Overview
Orexin, also known as hypocretin, is an excitatory neuropeptide discovered in 1998 and produced by neurons located in the lateral hypothalamus and perifornical area. There are two forms, Orexin A and Orexin B, both derived from the precursor protein prepro orexin. Orexin plays a central role in the regulation and maintenance of the sleep-wake cycle and wakefulness. In addition to sleep regulation, it influences feeding behavior, energy expenditure, autonomic function, cardiovascular regulation, neuroendocrine control, cognition, reward pathways, and thermogenesis. Orexin exerts its effects through two G protein-coupled receptors, OX1 and OX2, with differing affinities for Orexin A and B.
Symptoms
Altered orexin levels are associated with distinct clinical manifestations. Low orexin levels are most strongly linked to narcolepsy type 1, characterized by excessive daytime sleepiness, cataplexy, disrupted nighttime sleep, and rapid eye movement sleep abnormalities.

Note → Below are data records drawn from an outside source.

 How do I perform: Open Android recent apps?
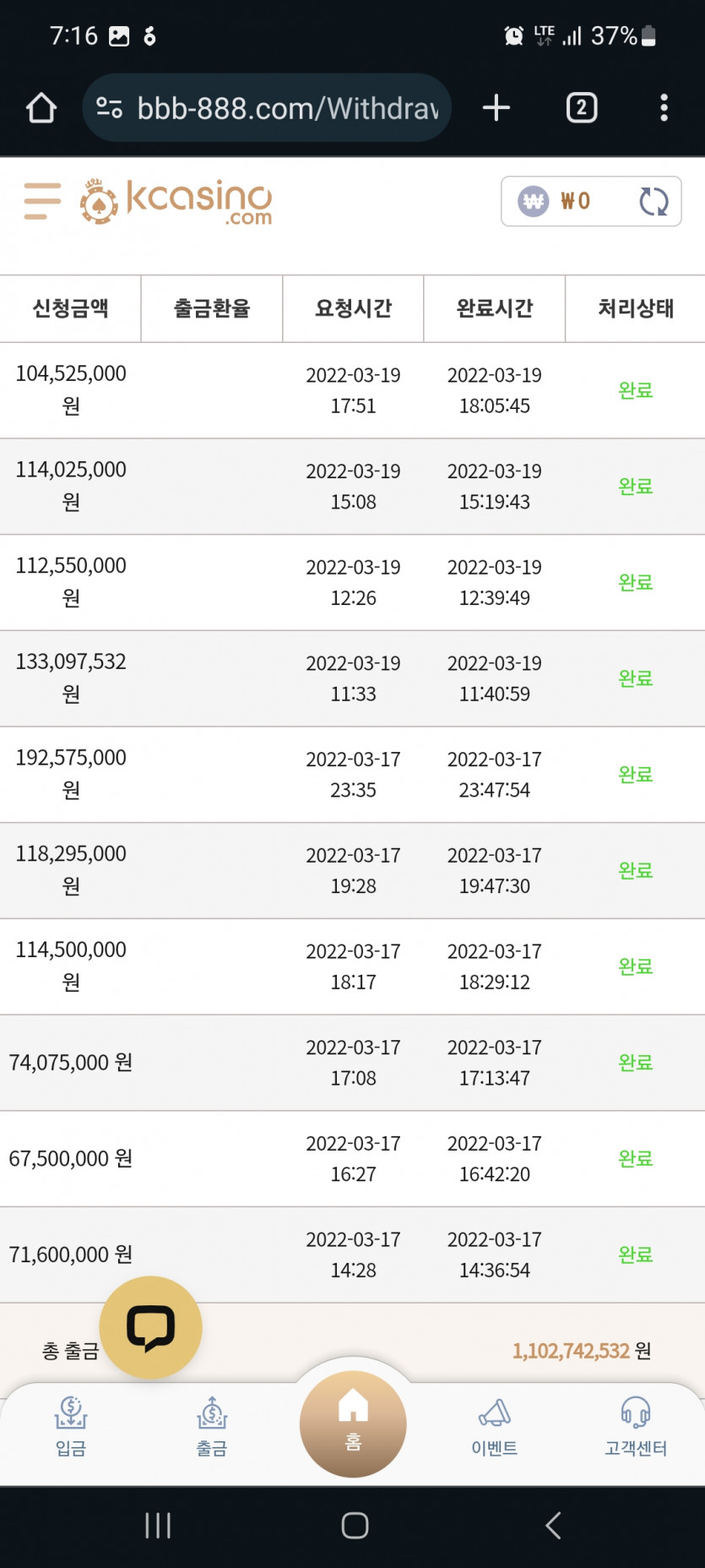tap(158, 1526)
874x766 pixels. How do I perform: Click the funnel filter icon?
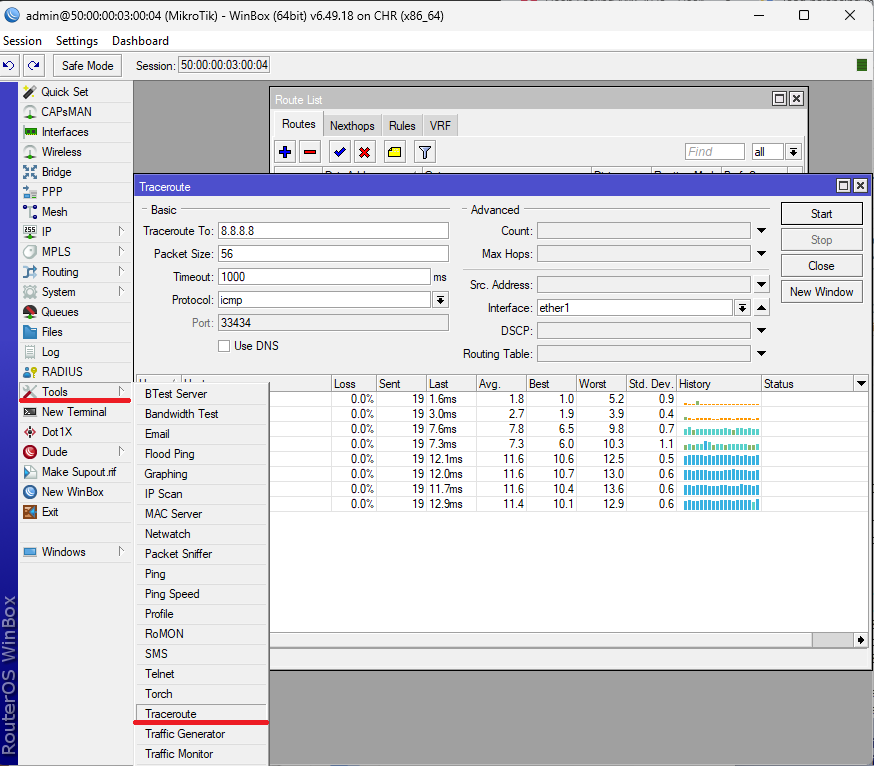tap(425, 152)
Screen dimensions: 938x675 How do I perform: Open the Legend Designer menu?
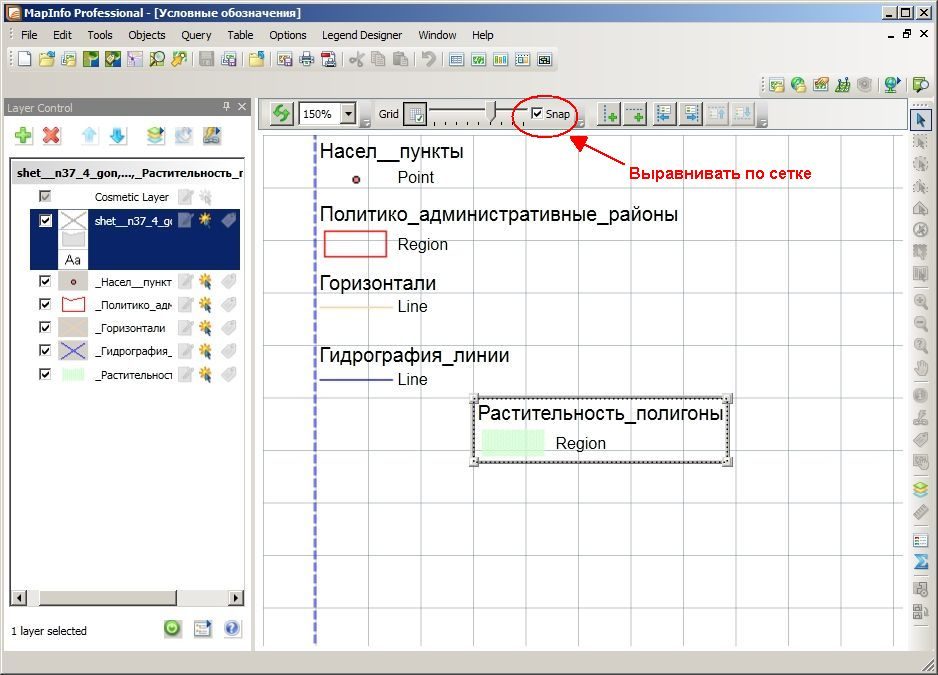[362, 35]
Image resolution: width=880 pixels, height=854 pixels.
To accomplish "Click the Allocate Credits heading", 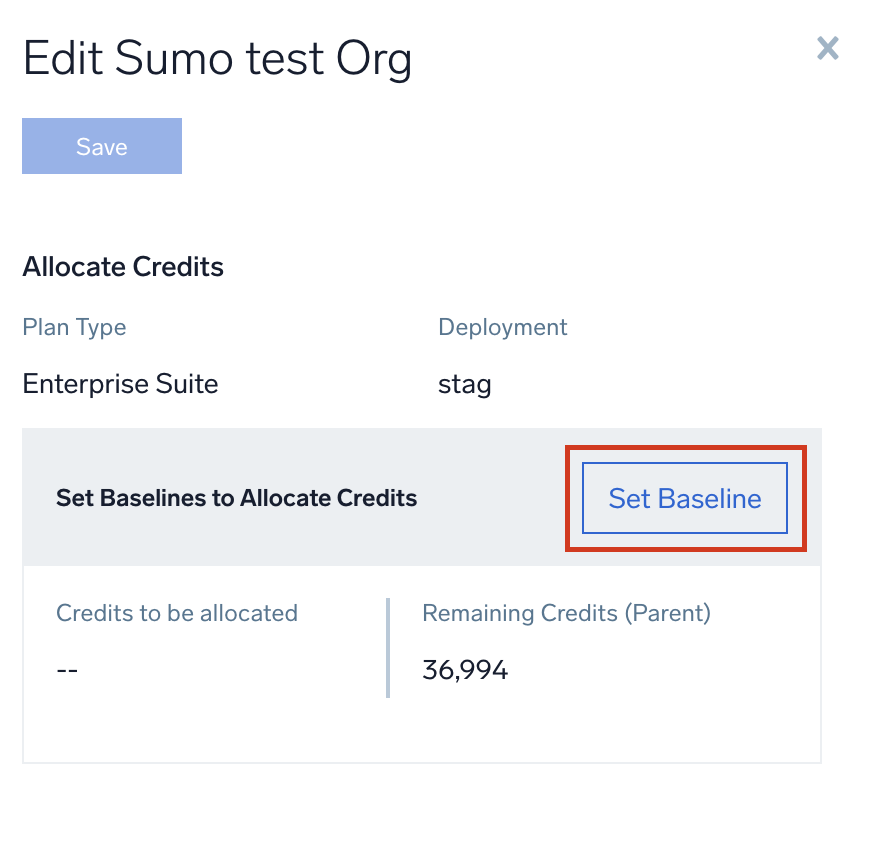I will click(122, 266).
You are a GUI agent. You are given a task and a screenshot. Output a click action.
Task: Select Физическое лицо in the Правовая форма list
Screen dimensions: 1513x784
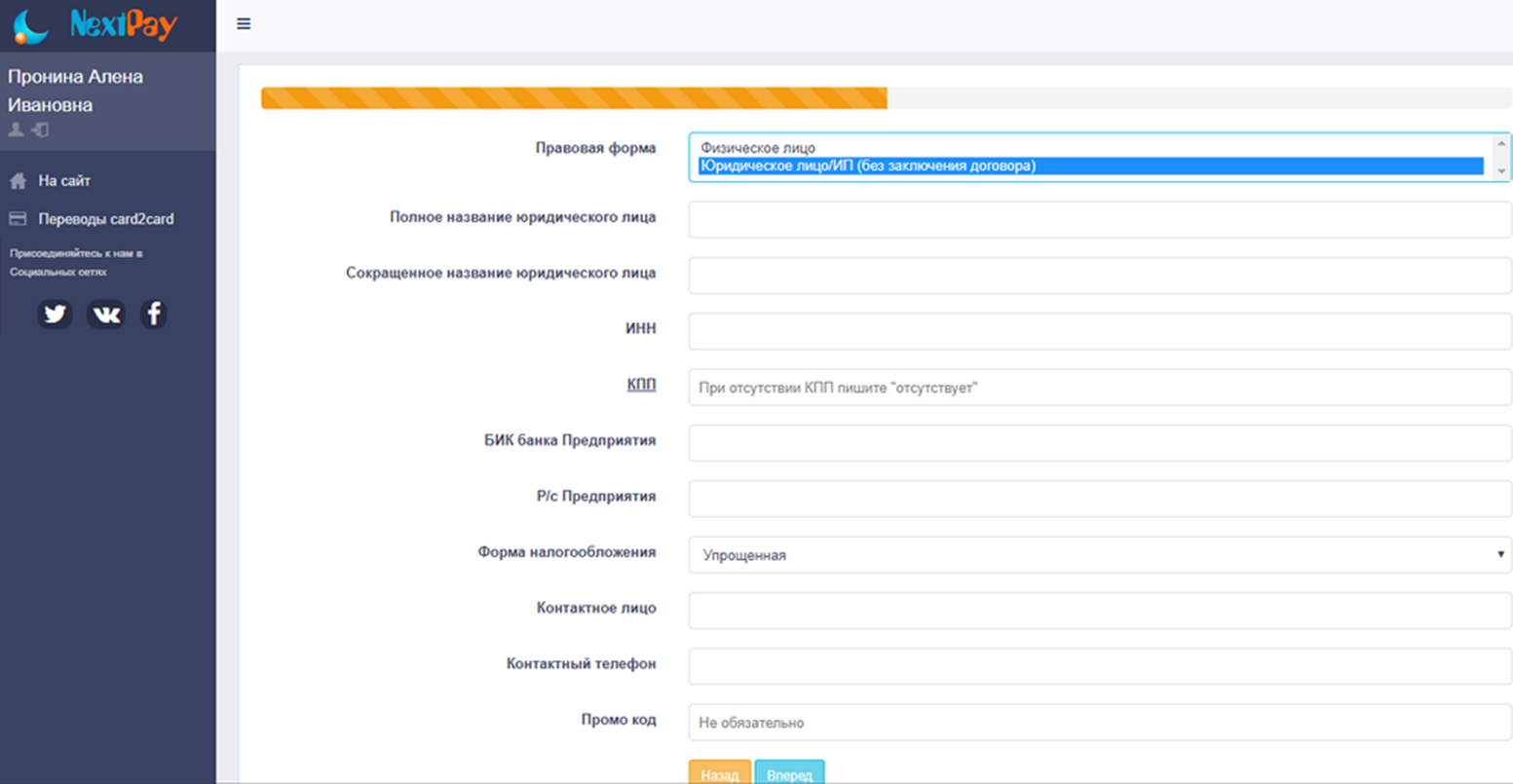(x=757, y=148)
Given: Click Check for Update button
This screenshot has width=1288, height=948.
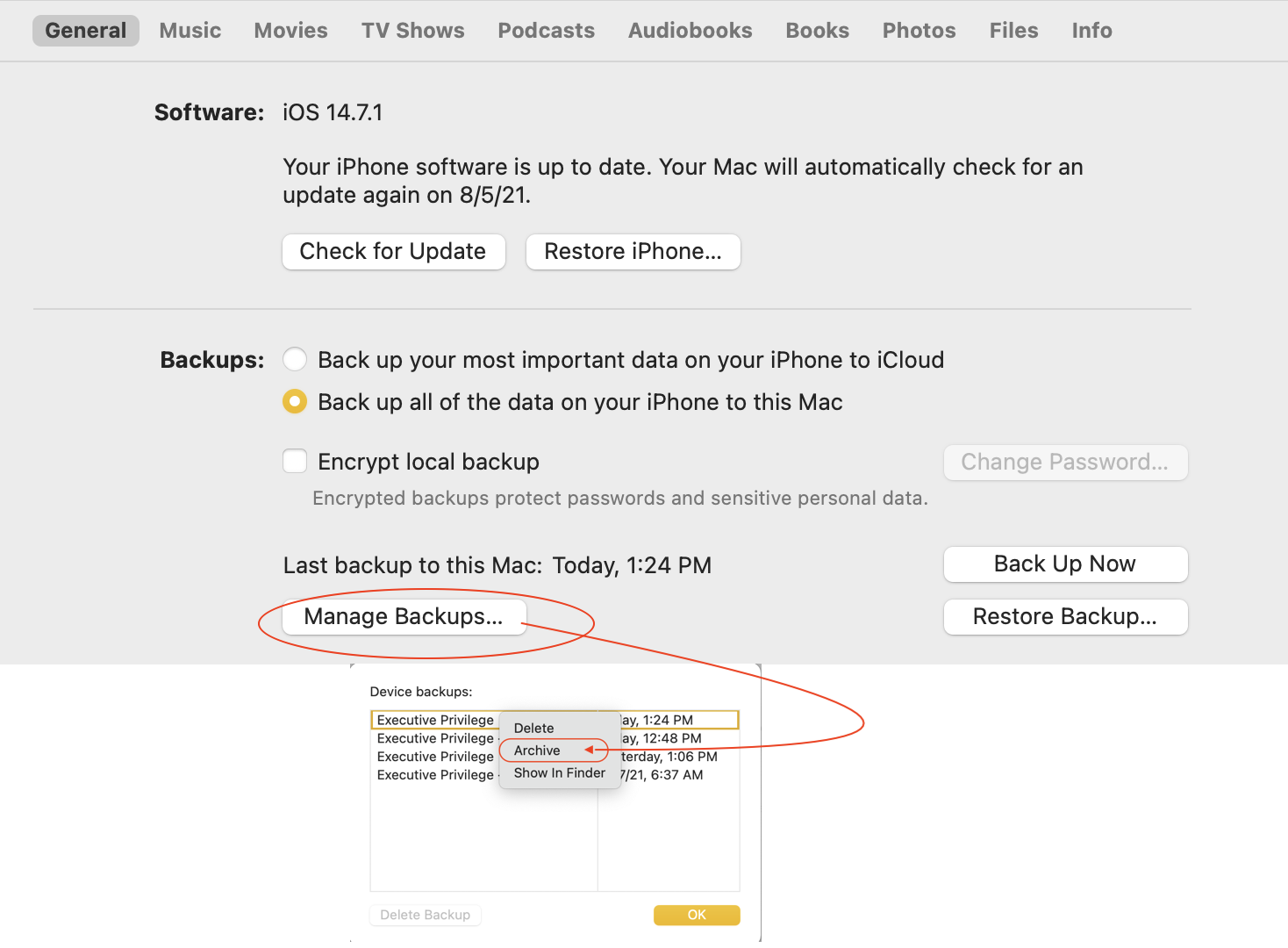Looking at the screenshot, I should [393, 252].
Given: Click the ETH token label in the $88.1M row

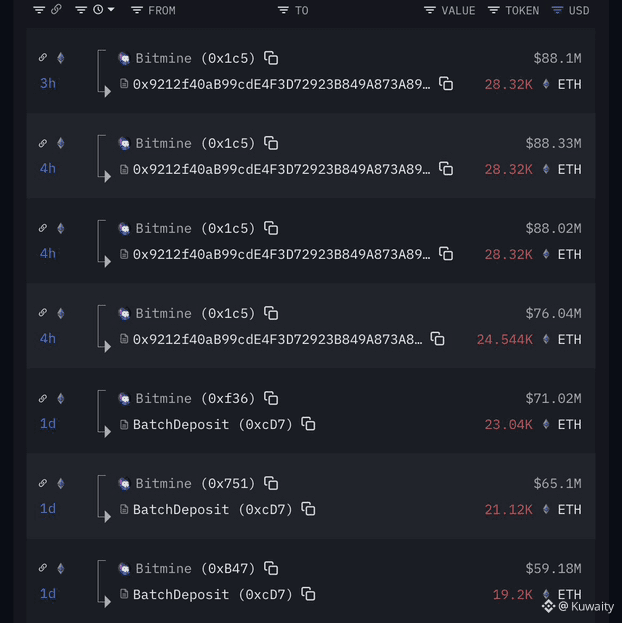Looking at the screenshot, I should click(569, 84).
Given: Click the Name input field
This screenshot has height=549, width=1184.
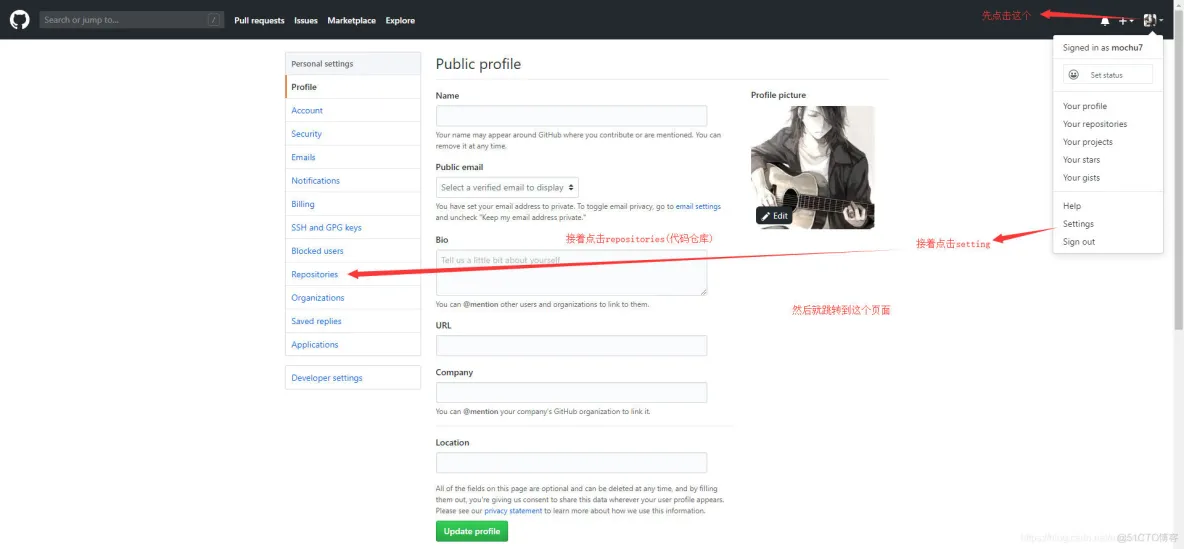Looking at the screenshot, I should click(x=571, y=116).
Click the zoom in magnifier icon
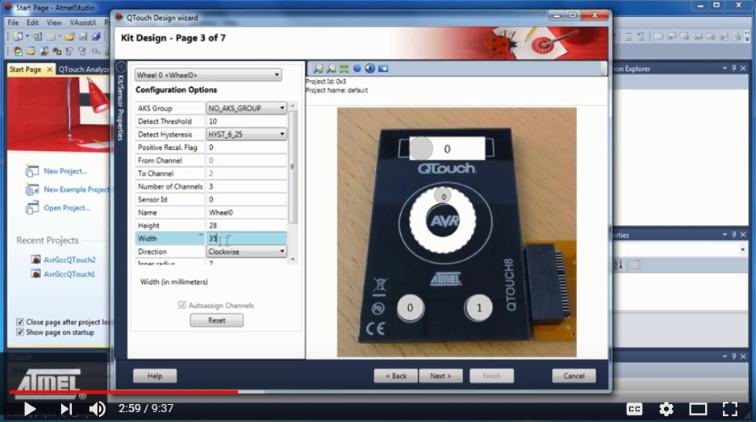 click(319, 69)
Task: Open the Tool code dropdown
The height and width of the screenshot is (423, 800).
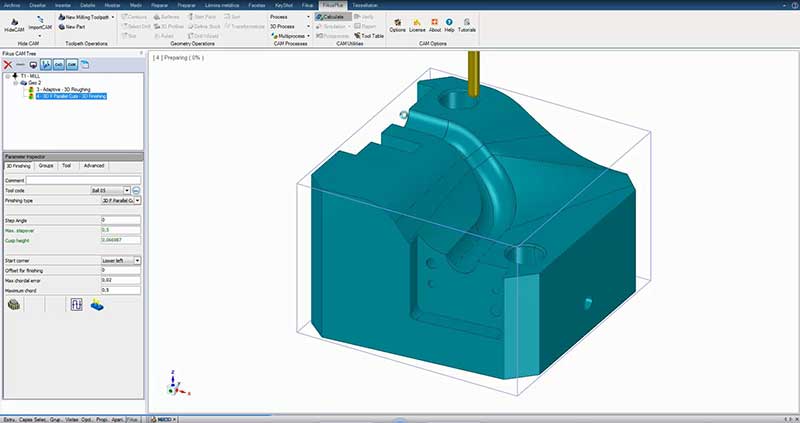Action: (126, 190)
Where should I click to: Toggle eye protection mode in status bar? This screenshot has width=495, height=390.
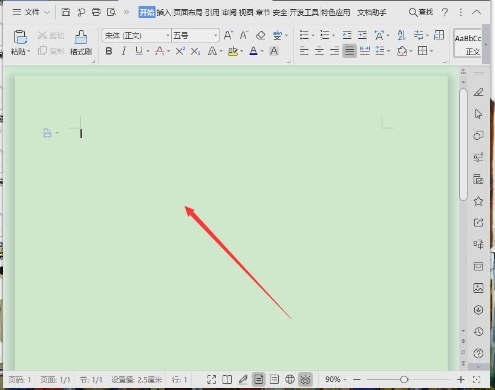click(x=305, y=379)
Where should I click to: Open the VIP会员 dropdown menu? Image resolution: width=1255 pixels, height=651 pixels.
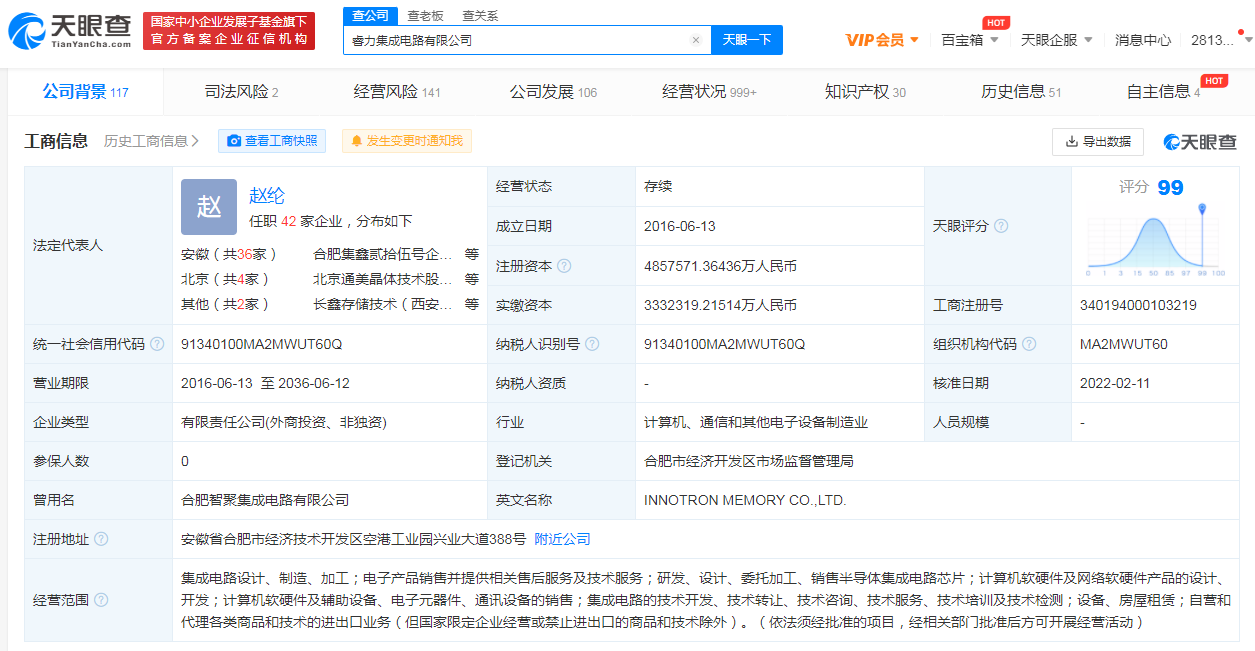[881, 40]
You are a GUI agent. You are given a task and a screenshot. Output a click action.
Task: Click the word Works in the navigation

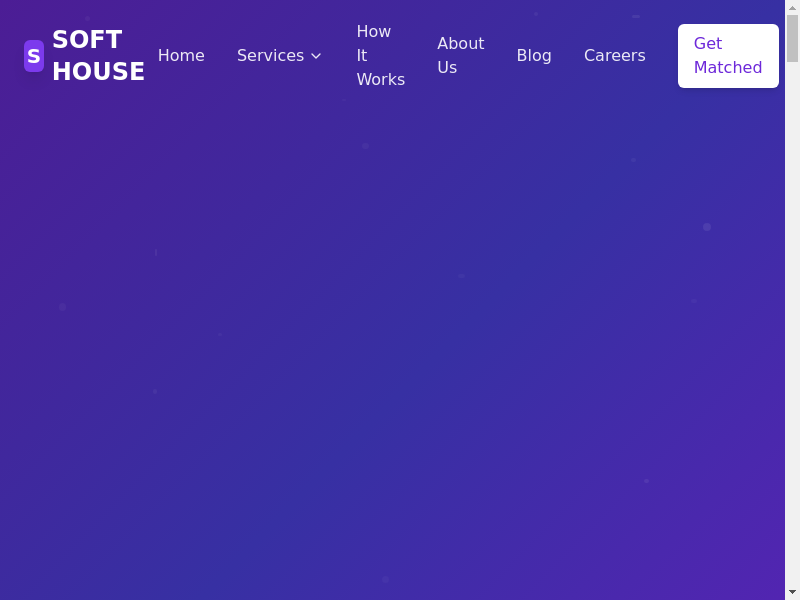tap(380, 80)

Other symptoms related to reduced orexin may include chronic fatigue, impaired alertness, and cognitive dysfunction. Elevated orexin activity may be associated with increased arousal, insomnia, anxiety, hypervigilance, and disturbed sleep patterns. Symptoms vary depending on the underlying neurological, metabolic, or endocrine condition affecting orexin signaling.
Causes
Abnormal orexin levels result from dysfunction of orexin-producing neurons or their regulatory pathways. Low orexin levels may occur due to autoimmune destruction of orexin neurons, hypothalamic tumors or lesions, head trauma, neurodegenerative disorders such as Parkinson’s or Alzheimer’s disease, chronic sleep deprivation, prolonged fasting, or malnutrition. Genetic mutations affecting prepro orexin or orexin receptors may also contribute. Elevated orexin levels may be seen in conditions associated with heightened arousal, such as stress, anxiety, insomnia, hyperthyroidism, binge eating, shift work, jet lag, acute physical activity, or stimulant drug use.
Risk Factors
Risk factors for orexin-related disorders include young age at onset of sleep symptoms, genetic predisposition such as HLA DQB1*06:02 positivity, history of autoimmune disease, neurological injury, or hypothalamic pathology. Individuals with persistent excessive daytime sleepiness, unexplained narcolepsy like symptoms, or treatment-resistant insomnia are at higher risk of orexin imbalance. Diagnostic interpretation may be influenced by the timing of sample collection, technical variability, and the coexistence of other sleep or neurological disorders.
Prevention
There are no specific preventive measures to avoid orexin imbalance, as it is closely linked to neurological and genetic factors. Prevention in a clinical context focuses on early recognition and accurate diagnosis. Measurement of cerebrospinal fluid orexin A levels is considered the gold standard for diagnosing narcolepsy type 1, with values below established reference ranges indicating deficiency. Proper sample collection, careful laboratory handling, and correlation with polysomnography and multiple sleep latency testing improve diagnostic accuracy. Early identification enables appropriate management, including the use of orexin receptor antagonists for insomnia and emerging therapies targeting orexin pathways, helping reduce long term neurological and functional complications.